La cerimonia si è aperta con l’esibizione del Coro dell’Università di Sassari, diretto da Laura Lambroni. Ha poi preso la parola il rettore. Massimo Carpinelli ha puntato sul valore dell’istruzione e, quindi, della laurea: se qualcuno ancora si chiede a cosa serva il “pezzo di carta”, in una società che monetizza tutto, la risposta è la libertà, l’emancipazione che solo lo studio e la cultura possono assicurare. «Bisogna resistere contro ogni tentativo di imbrigliare, limitare, negare il nostro diritto alla cultura, spesso irrisa come un lusso inutile in una società che monetizza tutto – ha detto il rettore –. Bene: chi lamenta il prezzo troppo alto della cultura di solito vuole detenerne il controllo, per imporsi su una massa resa docile dall’ignoranza. La realtà è un’altra: oggi un laureato trova più facilmente lavoro a parità di altre condizioni. E quanto alla qualità dei nostri atenei: i ricercatori italiani fanno ricerca più e meglio dei loro colleghi europei nonostante risorse più esigue».
«Stasera possiamo vedere una plastica dimostrazione che siamo una città universitaria», ha detto poco dopo il sindaco Nicola Sanna. «L’università ci permette di imparare come stare nel mondo. Voi laureati a Sassari siete apprezzatissimi ovunque perché chi esce dal nostro Ateneo è in grado di competere dappertutto. Certo, le difficolta non mancano e il mondo è difficile, non è solo complesso. L’Università deve aprirsi di più alla città e l’evento di oggi è il segnale piu grande che abbiamo voluto dare, ovvero dimostrare che questo Ateneo è vivo e sarà vivo per altri 500 anni. Dobbiamo difendere l’Università di Sassari sino alla fine. La nostra è inoltre una città che vuole ospitare tutti gli studenti, anche chi fugge dall’Africa martoriata e vuole apprendere qui scienza e cultura, per poi tornare a casa e mettere le premesse per uno sviluppo economico nel proprio paese».
Prima della consegna delle pergamene è comparsa sulla scena Chiara Venditti, 22 anni, algherese. Laureata in Giurisprudenza in tre anni a fronte di una durata legale di 5, è lei la studentessa più meritevole della sessione straordinaria 2013-2014. Il suo discorso ha messo in luce i meriti e le qualità di un Ateneo, quello di Sassari, che le ha fornito una preparazione non certo seconda a quella che possono vantare altri colleghi della Penisola.
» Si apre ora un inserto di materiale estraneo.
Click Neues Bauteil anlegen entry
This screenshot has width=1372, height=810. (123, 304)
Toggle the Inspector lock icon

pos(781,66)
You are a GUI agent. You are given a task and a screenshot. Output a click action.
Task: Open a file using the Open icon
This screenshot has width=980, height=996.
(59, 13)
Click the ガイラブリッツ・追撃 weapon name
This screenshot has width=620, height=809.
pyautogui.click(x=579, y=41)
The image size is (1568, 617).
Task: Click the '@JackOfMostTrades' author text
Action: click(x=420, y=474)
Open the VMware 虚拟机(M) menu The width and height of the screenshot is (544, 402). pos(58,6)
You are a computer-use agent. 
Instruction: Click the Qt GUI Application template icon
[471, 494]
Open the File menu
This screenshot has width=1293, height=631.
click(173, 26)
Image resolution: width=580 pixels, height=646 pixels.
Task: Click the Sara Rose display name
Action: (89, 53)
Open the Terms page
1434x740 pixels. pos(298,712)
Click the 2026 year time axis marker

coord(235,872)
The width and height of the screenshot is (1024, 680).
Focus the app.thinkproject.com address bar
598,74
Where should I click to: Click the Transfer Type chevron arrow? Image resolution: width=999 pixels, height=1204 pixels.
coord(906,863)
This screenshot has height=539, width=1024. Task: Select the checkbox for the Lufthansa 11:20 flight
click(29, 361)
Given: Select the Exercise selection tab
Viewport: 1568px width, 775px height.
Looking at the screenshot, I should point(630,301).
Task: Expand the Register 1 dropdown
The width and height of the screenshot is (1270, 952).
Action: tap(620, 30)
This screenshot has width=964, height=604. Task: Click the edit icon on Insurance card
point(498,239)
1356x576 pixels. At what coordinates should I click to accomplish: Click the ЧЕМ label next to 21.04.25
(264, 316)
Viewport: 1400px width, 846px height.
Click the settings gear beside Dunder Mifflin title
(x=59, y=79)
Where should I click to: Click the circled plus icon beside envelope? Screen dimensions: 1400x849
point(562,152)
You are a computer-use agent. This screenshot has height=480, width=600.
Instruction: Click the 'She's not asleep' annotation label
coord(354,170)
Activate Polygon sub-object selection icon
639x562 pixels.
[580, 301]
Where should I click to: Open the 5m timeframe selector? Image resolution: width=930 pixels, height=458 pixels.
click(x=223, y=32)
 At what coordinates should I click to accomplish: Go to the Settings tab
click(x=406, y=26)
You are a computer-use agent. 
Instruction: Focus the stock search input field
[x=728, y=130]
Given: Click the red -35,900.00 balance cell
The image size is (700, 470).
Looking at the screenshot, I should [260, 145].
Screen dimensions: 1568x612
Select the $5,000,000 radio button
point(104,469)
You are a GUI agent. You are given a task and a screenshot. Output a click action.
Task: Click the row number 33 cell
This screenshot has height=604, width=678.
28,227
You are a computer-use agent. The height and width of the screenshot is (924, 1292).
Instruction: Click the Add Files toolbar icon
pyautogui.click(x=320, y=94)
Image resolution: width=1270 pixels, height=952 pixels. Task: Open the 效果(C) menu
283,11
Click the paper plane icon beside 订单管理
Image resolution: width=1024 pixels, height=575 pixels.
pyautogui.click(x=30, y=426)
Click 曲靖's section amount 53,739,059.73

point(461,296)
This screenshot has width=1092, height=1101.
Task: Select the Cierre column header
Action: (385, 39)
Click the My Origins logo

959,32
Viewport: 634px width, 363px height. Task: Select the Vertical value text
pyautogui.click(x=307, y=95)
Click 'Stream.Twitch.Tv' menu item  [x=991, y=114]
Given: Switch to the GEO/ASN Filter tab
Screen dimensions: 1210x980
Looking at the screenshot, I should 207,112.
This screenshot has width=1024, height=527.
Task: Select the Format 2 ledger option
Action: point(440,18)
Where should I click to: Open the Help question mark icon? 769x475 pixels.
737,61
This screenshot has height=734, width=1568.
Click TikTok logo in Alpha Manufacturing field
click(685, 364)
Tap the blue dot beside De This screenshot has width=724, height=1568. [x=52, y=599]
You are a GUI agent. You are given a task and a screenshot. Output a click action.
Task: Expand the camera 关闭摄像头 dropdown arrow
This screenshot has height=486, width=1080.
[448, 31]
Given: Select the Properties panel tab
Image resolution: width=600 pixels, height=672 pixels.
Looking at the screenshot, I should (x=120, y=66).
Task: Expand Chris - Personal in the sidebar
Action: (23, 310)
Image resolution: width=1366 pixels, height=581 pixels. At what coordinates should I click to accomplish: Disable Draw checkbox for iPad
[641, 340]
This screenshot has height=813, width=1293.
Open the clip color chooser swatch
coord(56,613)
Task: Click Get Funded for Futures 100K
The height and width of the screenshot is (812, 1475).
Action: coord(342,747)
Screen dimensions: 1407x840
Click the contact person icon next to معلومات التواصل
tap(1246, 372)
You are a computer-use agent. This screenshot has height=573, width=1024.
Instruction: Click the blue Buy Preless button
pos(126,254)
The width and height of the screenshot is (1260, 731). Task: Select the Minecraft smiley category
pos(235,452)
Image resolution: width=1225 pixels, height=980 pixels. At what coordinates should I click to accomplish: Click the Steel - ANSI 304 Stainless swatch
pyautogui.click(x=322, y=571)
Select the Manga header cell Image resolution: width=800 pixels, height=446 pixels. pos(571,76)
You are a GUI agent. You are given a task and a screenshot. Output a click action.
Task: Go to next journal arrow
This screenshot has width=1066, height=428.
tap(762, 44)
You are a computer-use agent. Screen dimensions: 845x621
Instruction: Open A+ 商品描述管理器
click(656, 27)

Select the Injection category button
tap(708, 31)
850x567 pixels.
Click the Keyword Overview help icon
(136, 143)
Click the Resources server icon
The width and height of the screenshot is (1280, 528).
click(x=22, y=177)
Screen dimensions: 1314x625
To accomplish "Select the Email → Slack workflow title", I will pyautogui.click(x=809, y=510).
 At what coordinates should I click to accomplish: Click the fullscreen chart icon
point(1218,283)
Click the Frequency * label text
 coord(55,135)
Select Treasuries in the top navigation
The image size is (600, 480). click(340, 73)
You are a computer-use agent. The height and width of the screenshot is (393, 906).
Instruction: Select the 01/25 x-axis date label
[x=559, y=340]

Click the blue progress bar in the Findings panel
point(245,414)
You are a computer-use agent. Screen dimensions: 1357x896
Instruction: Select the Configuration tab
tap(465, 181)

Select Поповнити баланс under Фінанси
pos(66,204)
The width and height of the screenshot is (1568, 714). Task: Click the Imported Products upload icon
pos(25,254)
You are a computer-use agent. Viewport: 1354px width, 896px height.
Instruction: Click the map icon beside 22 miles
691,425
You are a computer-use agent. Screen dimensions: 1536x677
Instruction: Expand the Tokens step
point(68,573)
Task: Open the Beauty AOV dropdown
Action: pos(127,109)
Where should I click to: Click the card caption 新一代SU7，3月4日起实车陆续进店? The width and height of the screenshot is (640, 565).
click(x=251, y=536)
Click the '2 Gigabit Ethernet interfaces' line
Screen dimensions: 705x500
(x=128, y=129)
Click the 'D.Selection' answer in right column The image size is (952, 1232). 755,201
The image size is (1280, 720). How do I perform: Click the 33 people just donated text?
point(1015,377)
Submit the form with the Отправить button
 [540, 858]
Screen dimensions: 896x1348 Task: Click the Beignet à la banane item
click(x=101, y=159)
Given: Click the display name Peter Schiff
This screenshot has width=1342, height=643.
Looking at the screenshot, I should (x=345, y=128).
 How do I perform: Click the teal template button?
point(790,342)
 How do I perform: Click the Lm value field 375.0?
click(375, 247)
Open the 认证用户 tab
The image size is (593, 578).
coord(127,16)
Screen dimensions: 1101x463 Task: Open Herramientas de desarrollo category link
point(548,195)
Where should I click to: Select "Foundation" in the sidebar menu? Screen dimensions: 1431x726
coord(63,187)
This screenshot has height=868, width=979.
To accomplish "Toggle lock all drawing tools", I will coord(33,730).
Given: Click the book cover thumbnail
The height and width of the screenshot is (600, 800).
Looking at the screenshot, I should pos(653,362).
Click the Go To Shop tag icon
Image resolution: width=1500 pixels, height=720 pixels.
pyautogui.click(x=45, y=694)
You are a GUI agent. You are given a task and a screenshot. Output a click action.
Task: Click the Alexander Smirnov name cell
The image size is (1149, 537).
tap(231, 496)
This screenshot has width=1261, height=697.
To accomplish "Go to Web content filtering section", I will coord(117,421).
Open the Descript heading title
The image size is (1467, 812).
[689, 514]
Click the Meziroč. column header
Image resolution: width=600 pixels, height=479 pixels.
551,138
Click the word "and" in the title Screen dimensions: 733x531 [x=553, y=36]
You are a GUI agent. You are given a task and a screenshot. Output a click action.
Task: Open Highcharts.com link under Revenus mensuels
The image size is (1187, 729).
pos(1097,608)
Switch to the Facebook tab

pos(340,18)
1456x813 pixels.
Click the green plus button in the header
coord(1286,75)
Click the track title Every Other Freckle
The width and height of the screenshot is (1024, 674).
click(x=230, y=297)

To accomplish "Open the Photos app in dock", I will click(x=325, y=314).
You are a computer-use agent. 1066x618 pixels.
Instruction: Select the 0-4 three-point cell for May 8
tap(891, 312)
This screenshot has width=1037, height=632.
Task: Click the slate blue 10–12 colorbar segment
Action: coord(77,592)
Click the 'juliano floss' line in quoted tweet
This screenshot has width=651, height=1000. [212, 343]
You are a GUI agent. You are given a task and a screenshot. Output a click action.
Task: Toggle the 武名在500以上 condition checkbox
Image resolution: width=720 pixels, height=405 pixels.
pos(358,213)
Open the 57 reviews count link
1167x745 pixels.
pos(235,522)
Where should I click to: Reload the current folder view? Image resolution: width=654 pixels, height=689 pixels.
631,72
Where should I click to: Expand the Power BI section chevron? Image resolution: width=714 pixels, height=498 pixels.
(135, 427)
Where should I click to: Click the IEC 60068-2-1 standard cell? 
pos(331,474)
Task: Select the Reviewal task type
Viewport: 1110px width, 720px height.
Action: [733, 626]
Chiara Venditti ha ricevuto dall’Ateneo un premio in denaro.
Subito dopo è partito l’appello, e uno a uno in ordine alfabetico, dipartimento per dipartimento, i neolaureati si sono avvicinati al palco per prendere la pergamena alla presenza del Senato accademico togato e dei direttori di dipartimento, con il sottofondo musical jazz dell’Open island quartet di Bitti.
Dopo la proclamazione e il lancio dei tocchi, senza dimenticare un allegro fuori programma dell’Associazione goliardica turritana, tutti davanti al maxischermo per la gloriosa e storica finale scudetto tra Reggiana e Dinamo e, infine, il concerto dei Train To Roots.
“Laurea in piazza” è un evento realizzato grazie alla collaborazione di diversi attori uniti dal comune interesse per la città: l’Università di Sassari, l’Amministrazione comunale e la Confcommercio. “Laurea in piazza” ha goduto anche del contributo del Presidente del Consiglio Regionale, Fondazione Banco di Sardegna, Banca di Sassari, Fratelli Pinna e Assicurazioni Passino. L’evento è stato patrocinato da Comune di Sassari, Provincia di Sassari, Confcommercio, Camera di Commercio, Acqua San Martino, Consorzio per la tutela del formaggio Pecorino Romano, Cooperativa Lait, Oleificio Pinna, birra Grazia D.